* begin Passage provided *

Eisai To Tairi Mou (Greek: Είσαι Το Ταίρι Μου; English: You're My Mate) is a Greek romance comedy television series aired in the 2001-2002 season by Mega Channel. It was written by Lefteris Papapetrou and directed by Antonis Aggelopoulos. The title song of the series was composed by Stefanos Korkolis, while Paschalis wrote the lyrics and performed it. The series was scheduled to be completed in 25 episodes, but the high viewing figures increased its duration.
 
The series won three awards in "Prosopa" Awards, in categories "Best Comedy Series", "Best Comedy Screenplay" for Lefteris Papapetrou and "Best Supporting Actor" for Aris Servetalis. It also won the audience award for "Best Comedy Series".

Series overview

Plot
Stella and Vicky are two Greek diaspora women who meet in Melbourne. Stella is a short and overweight woman to whom men do not pay attention, while Vicky is tall, thin and beautiful, drawing all the male looks on her. Stella was born and raised in Melbourne with her friend, Toula, who have an atelier. Vicky was born in Greece and came to Australia for business. They both fall in love with Nikos, a scion of a wealthy Greek family of businessmen, who is in Australia on Business. Stella watches him from afar, never having spoken to him, while Vicky meets him in a bar and they become a couple. At the same time, Stella flirts online with Grigoris, a young man from Athens.

* end Passage provided *
* begin Entries supplied *

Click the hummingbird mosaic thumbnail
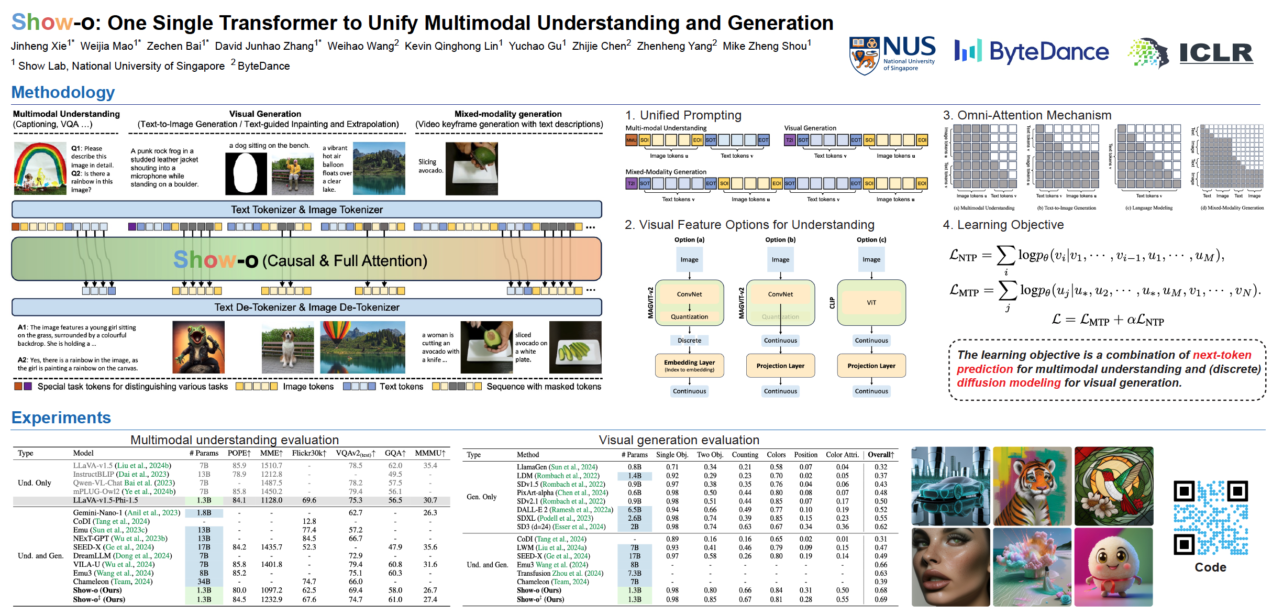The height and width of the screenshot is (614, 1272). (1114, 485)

* end Entries supplied *
* begin Entries supplied *

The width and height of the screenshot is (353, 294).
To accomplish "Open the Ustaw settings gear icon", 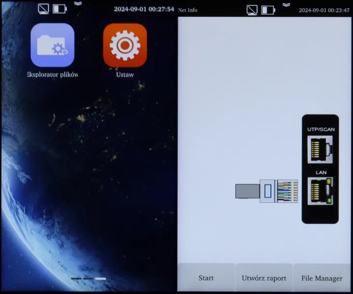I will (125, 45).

* end Entries supplied *
* begin Entries supplied *

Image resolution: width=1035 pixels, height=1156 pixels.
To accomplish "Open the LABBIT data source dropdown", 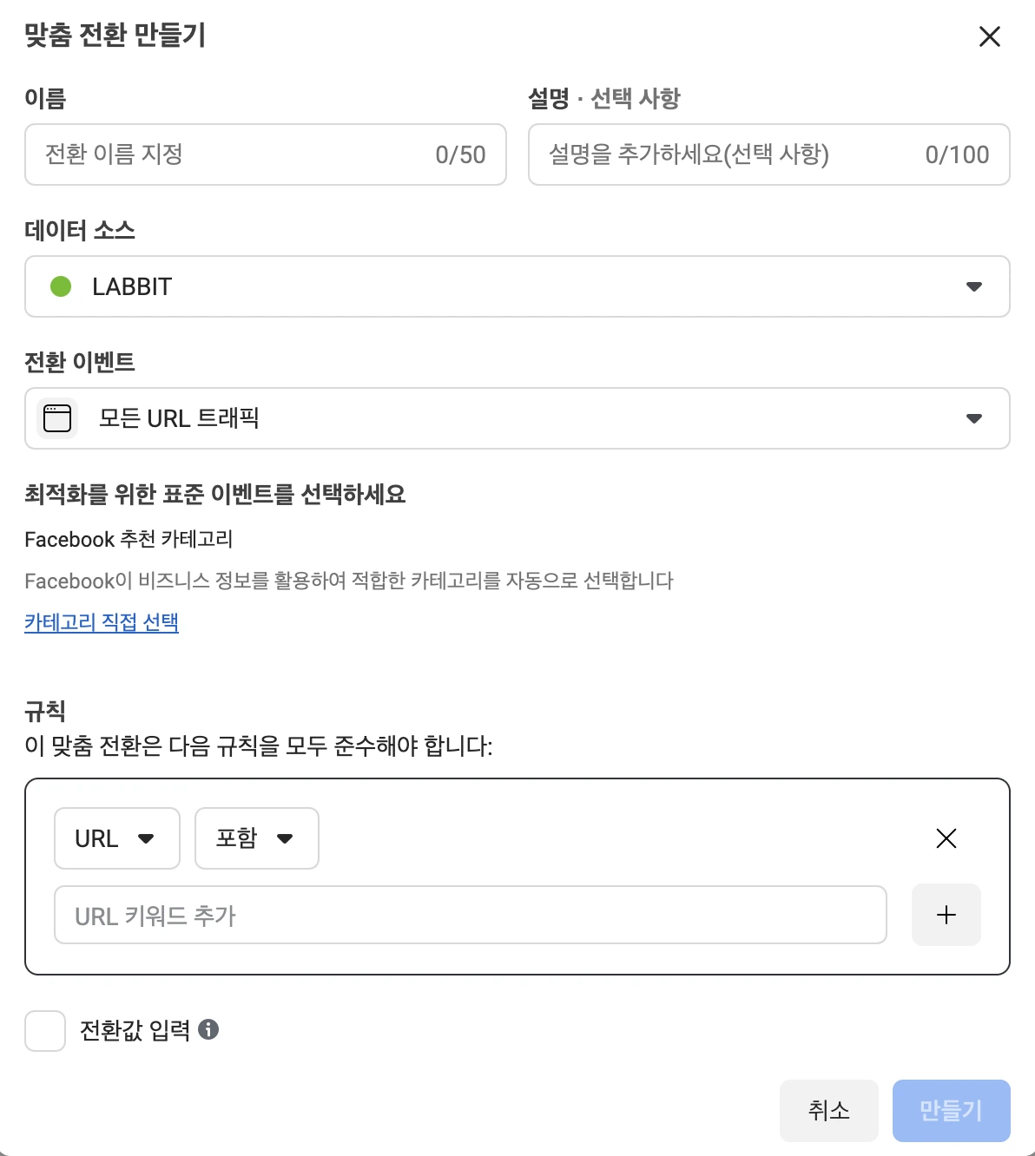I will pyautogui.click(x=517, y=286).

* end Entries supplied *

Answer these questions using the text about the series Eisai To Tairi Mou:
1. Who composed the series' title song?
2. How many "Prosopa" Awards did the series win?
3. In which city do Stella and Vicky meet?

1. Stefanos Korkolis
2. Three
3. Melbourne